---- Text block
Hang back from the box if someone else is there

Julian's Blessing Box has its protocol

Blessing Box in front of Wynola Pizza. "Nobody can ‘steal’ something that’s free."

Blessing Box in front of Wynola Pizza. "Nobody can ‘steal’ something that’s free."

In the corner of the parking lot at Wynola Pizza and Bistro in Julian, is a reason local residents in the mountain community of 4,000 will never have to go hungry.

Resident Heather Rowell learned of the Blessing Box idea and wanted to act. Started in Lafayetteville, Arkansas two years ago, neighbors could help neighbors with a community food pantry, anonymously. The idea works on the honor system; folks put food staples in, those in need take food out.

Harry and Sabina Horner, owners of the pizza place, offered their parking lot on Highway 78 west of town to place the box. The Julian-Cuyamaca Fire Department’s Battalion Chief Mike Van Bobber got his department to help assemble and install the box. The department’s firefighters hold food drives and fundraising dinners. Local high school students, who need service hours, show up occasionally and reorganize the box’s food shelves.
--------
**To be done**
a – Answer from the Blessing Box text:
(i) Where was the Blessing Box idea started?
(ii) Who owns the pizza place that offered its parking lot?
(iii) How many people live in the mountain community of Julian?
b – According to the Blessing Box text, why do local high school students come by the box, and what do they do there?
Rely only on the Blessing Box text when answering.
---- Records provided
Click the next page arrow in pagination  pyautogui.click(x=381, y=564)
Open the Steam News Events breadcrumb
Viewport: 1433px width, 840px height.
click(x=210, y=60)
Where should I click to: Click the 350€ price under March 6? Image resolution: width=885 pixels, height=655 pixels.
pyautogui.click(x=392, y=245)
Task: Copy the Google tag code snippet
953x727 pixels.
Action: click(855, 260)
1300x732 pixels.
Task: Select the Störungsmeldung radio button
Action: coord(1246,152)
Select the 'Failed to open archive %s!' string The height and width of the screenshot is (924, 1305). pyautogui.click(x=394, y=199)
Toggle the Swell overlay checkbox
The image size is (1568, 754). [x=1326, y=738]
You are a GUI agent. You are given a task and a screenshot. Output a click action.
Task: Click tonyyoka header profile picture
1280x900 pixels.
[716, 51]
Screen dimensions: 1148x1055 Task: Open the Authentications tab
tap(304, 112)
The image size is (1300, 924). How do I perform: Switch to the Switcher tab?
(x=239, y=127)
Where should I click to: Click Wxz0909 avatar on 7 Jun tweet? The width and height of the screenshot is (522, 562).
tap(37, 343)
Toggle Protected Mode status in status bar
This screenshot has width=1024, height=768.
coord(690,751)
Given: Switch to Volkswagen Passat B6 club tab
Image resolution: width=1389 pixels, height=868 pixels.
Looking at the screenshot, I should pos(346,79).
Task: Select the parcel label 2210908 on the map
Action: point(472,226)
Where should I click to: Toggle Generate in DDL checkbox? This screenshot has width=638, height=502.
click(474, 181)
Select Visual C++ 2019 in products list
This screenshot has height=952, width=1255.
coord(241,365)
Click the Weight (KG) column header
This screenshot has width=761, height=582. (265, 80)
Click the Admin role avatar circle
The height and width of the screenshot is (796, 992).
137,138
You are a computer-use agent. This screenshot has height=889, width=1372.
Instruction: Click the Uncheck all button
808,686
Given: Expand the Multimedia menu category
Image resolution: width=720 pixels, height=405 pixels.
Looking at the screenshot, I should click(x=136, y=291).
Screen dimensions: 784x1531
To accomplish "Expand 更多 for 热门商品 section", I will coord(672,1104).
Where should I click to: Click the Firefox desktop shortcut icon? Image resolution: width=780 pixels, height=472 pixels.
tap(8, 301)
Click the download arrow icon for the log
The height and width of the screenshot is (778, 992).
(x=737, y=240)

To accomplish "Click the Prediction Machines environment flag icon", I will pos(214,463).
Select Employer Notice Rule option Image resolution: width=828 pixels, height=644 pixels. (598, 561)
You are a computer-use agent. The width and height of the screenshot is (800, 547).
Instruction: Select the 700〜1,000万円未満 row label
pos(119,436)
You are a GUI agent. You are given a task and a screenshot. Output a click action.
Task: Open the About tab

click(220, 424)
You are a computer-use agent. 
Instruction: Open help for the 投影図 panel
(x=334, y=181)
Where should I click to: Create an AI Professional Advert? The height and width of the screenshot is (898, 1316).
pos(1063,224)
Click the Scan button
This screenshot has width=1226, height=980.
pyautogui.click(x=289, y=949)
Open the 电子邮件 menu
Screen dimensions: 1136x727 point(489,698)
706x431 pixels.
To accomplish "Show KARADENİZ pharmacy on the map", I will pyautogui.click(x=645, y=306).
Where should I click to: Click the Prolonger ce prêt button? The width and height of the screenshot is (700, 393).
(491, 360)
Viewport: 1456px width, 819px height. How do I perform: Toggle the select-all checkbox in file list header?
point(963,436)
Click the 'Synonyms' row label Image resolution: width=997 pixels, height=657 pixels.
--------
**Outputs by task**
a –
(i) Lafayetteville, Arkansas.
(ii) Harry and Sabina Horner.
(iii) 4,000.

b – The students need service hours. They show up occasionally and reorganize the box's food shelves.